Am Law 100 firms had banner years in 2020 and 2021 with increases in gross revenue, revenue per lawyer and profits per partner. As firms’ coffers swelled, they met demand by hiring many more remote lawyers, according to Randi Lewis, a managing director at the legal recruiting firm Major, Lindsey & Africa. Now that demand is cooling, she expects many firms to scale back hiring for fully remote positions while retaining fully remote attorneys who add value.
“The bottom line is, there are fewer opportunities for fully remote work,” Lewis says. “People are going to be required to come in the office either full time or at least three days a week.”
Three days a week seems to be the standard among many major law firms, although some have reportedly struggled to enforce return-to-office mandates.
Stacie B. Collier, a partner and chief talent officer at Nixon Peabody, says in fall 2022, the firm told attorneys it expected them to come in two days a weekâon Tuesdays, Wednesdays or Thursdays.
According to Collier, what “in the office” means is open to interpretation. It could mean being on-site with a client or working out of one of the firm’s offices around the country.
“We’re not taking attendance. It’s not something we’re tying to compensation or anything quantifiable. We’re just looking to get the largest critical mass of folks in the office [at] a given time,” she says.
Roberta D. Liebenberg, who co-authored the ABA’s 2022 Practice Forward Report, says for most firms, flexible working arrangements are staying put.
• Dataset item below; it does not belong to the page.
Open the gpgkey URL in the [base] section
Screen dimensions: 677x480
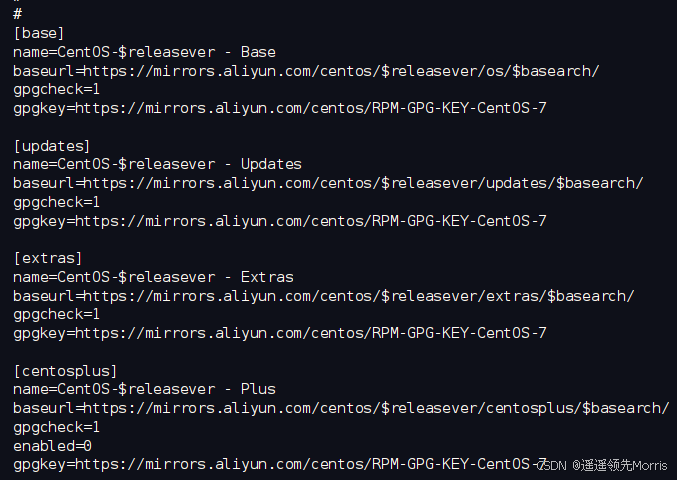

Many firms also have renegotiated leases and reduced their footprint, adding to the sense there is no turning back.
“I do not foresee lawyers going back to the office five days a week. I think a hybrid flexible work policy is going to remain for people who have come to expect it,” she says, adding that remote work also helps law firms retain women.
All the same, she says many law firms have some work to do in creating hybrid work strategies that allow them to mentor and develop talent remotely and build a new culture. Liebenberg consults with law firm leaders and says there aren’t many with clearly defined written policies on hybrid work.
In the next five years, 2022 Practice Forward Report co-author Stephanie A. Scharf foresees “a dichotomy in the legal profession between those firms and companies that can make remote working work” and those that can’t.
“The companies that can make it work will have a much greater advantage in recruiting younger talent and recruiting diverse talent,” Scharf says. “If companies or firms cannot make it work, they could very well be on the losing end of the talent war. After a while, you just can’t buy talent. You have to give lawyers something more.”